Yes. And Scott, on the second piece, we didn't support the action that the Texas Railroad Commission was hearing in terms of forced curtailments across industries or across all of Texas. We think the market is working and will work, and we're going to see probably more of what we've been talking about today in terms of deferrals coming, whether they're involuntary or voluntary with the way -- everybody saw what the inventory build was last week, and we expect that to continue. And like most people are predicting, we'll reach inventory fill sometime in May. And the markets are going to make this happen.

Operator

operator
#59

Our next question comes from Bob Brackett from Bernstein Research.

Bob Brackett

analyst
#60

I think a number of my questions have been asked, so I'll ask a somewhat wonky question on Surmont. So what is the process of shutting in a SAGD? Are you shutting in phases? Are you shutting in pads? How do I think about the steam oil ratio? Are you still injecting sort of 3 units of steam for every unit of oil? And finally, what's that sort of split between, call it, fixed OpEx and variable OpEx for that operation?

Matthew Fox

executive
#61

Yes. Bob, maybe I'll take that. The -- yes, in Surmont, the -- because it's a SAGD operation, some of the pads, some of the well payers would require continued steam to maintain the temperature and the pressure. And some of them, for example, have overlying water. And you want to make sure that you're holding that overlying water by continuing to put steam in the steam chambers. Some of the steam chambers that are less mature have less overall heat in them and, therefore, require a bit more heat to stop the water from condensing. So basically, what we can do or our guys in Canada can do is they can basically move from well to well and make sure that they're managing that such that we don't have any flooding of the injectors by water that's condensing. So it's an active process, an active management process. And the 35,000 barrels a day gross it would come down to, we think, is the minimum that we need to maintain production. In terms of variable operating cost, in Surmont, the variable operating cost is roughly $4 a barrel. The -- it's mostly gas cost.

Bob Brackett

analyst
#62

And what would the fixed OpEx per barrel be then?

Matthew Fox

executive
#63

So the -- I don't have the fixed OpEx off the top of my head. Actually, we've been looking at the variable recently. So I can't give you that number right now.

Operator

operator
#64

We have a question from Ryan Todd from Simmons Energy.

Ryan Todd

analyst
#65

Maybe a follow-up on the previous question on Surmont. As you think about the eventual ramp-up in production on the other side of this, how much does time of shut-in have an impact on the eventual ability to re-ramp and the cost of re-ramp? Is it different if it's shut-in for a month or 6 months? And what sort of process will you potentially have to go through to get things ramped up there?

Matthew Fox

executive
#66

We'll be able to ramp up relatively quickly. Within a month or so, we should be able to get ourselves back up to the earlier operating conditions. We have -- I mean we do have experience -- we've had experience of unplanned significant shutdowns in Surmont as most oil sands producers do because of the occasional wildfires that pass through there. So we do have a flexible enough plant and then the operators that are experienced in bringing these back on. And so we don't anticipate a long lag from -- to get back to full production when we -- when the market conditions are right for that.

▸ Supplied entries:
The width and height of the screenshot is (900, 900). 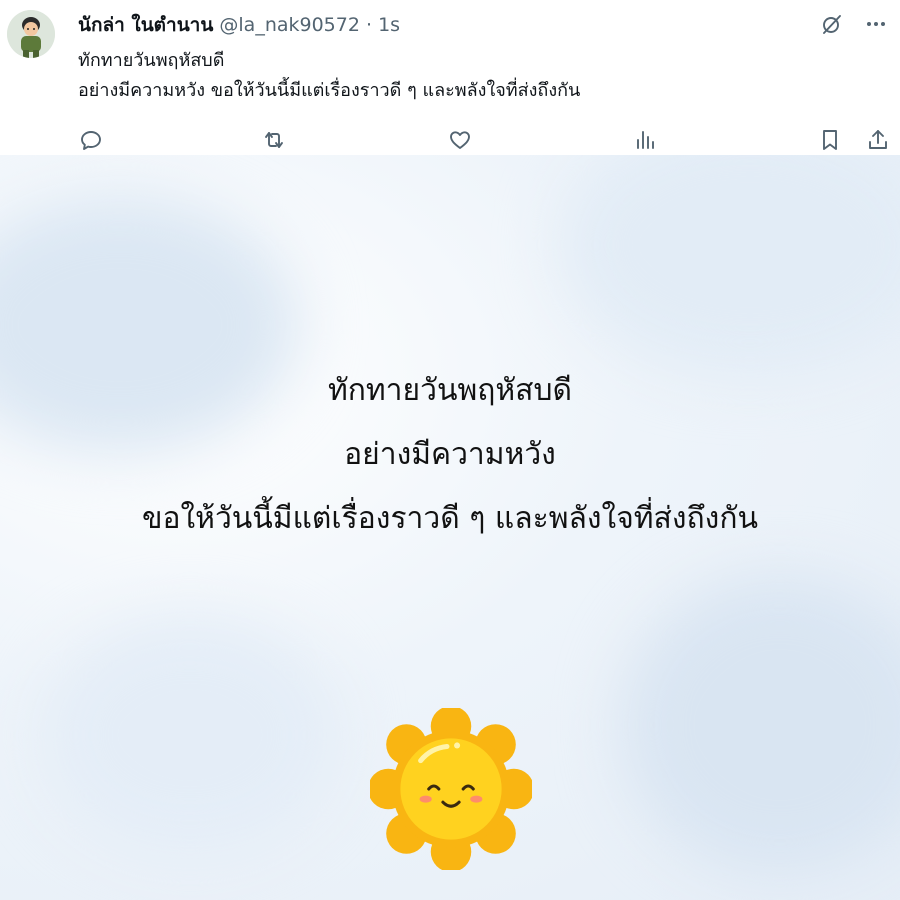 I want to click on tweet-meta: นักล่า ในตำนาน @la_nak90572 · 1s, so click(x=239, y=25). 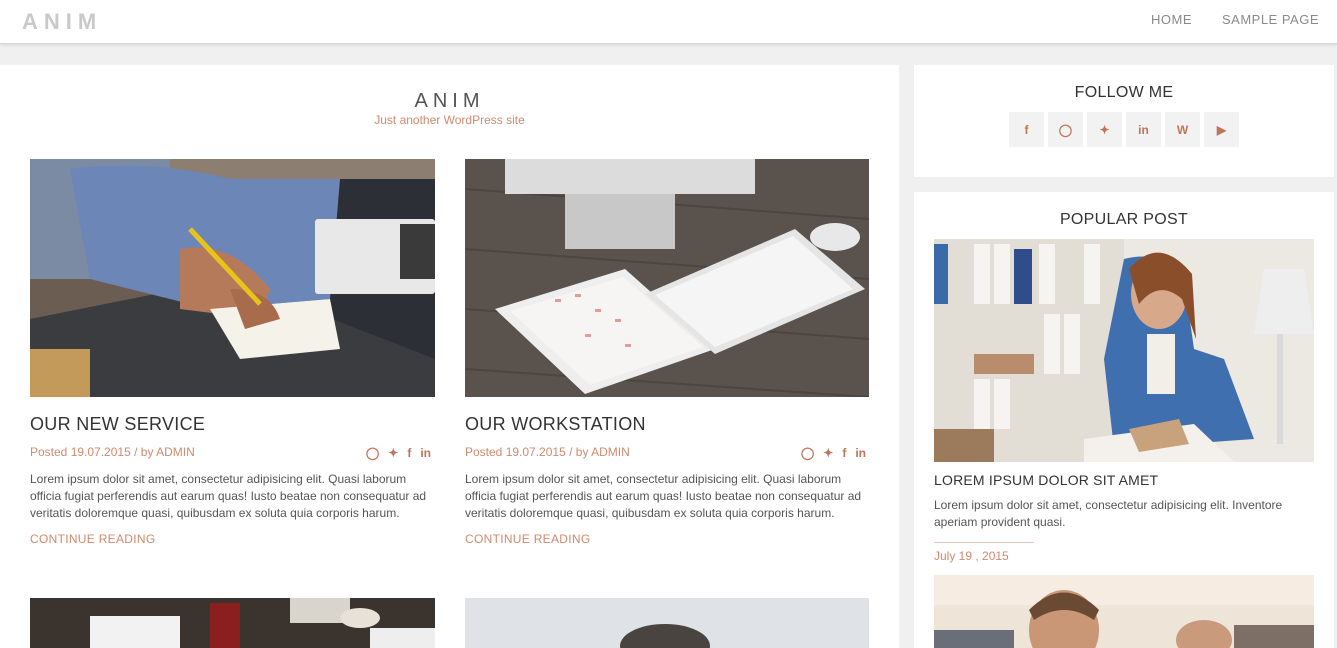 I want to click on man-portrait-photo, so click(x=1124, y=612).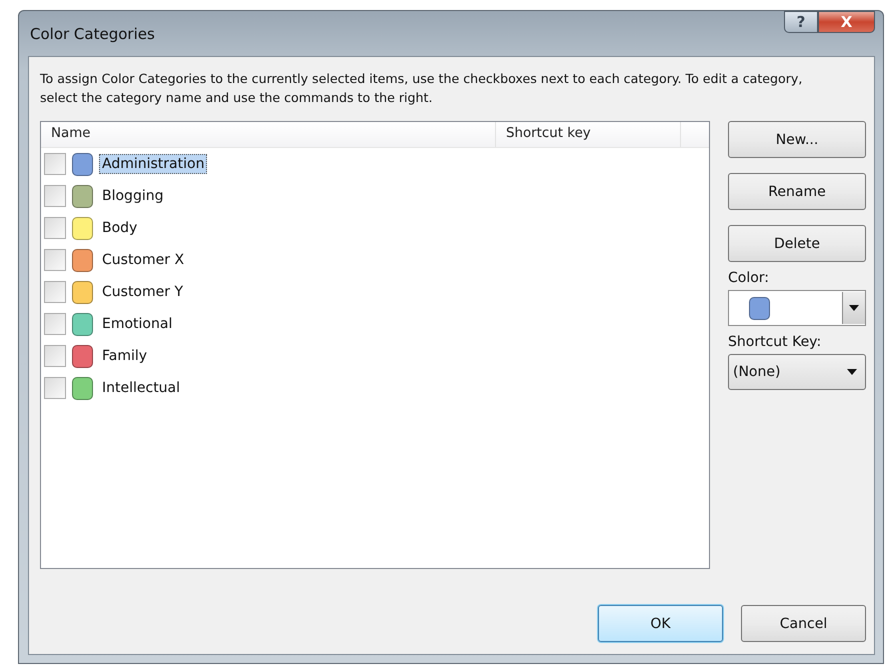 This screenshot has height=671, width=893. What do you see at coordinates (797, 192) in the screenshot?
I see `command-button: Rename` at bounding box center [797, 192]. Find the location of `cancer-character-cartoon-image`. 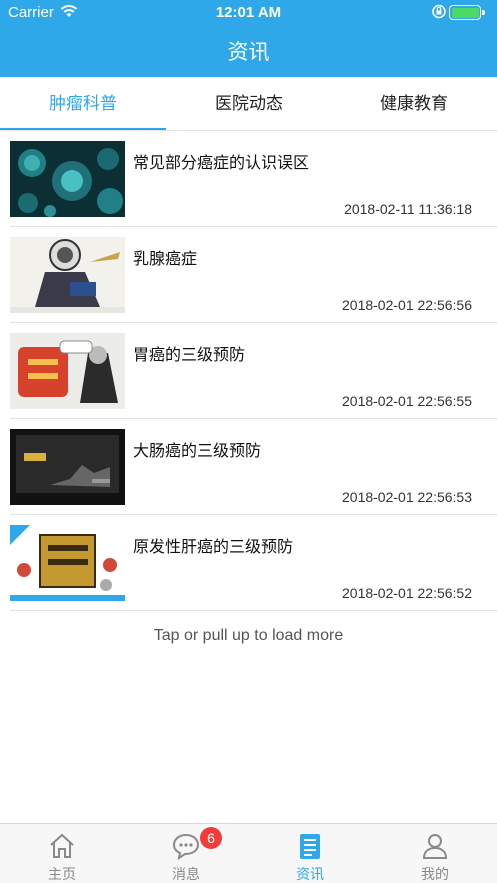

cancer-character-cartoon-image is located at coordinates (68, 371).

▸ Work to be completed:
Copy out the call transcript starting with "Yes. And Scott, on" and going on through "from Bernstein Research.", changing every "inventory" to "storage".

▸ Result of the task:
Yes. And Scott, on the second piece, we didn't support the action that the Texas Railroad Commission was hearing in terms of forced curtailments across industries or across all of Texas. We think the market is working and will work, and we're going to see probably more of what we've been talking about today in terms of deferrals coming, whether they're involuntary or voluntary with the way -- everybody saw what the storage build was last week, and we expect that to continue. And like most people are predicting, we'll reach storage fill sometime in May. And the markets are going to make this happen.

Operator

operator
#59

Our next question comes from Bob Brackett from Bernstein Research.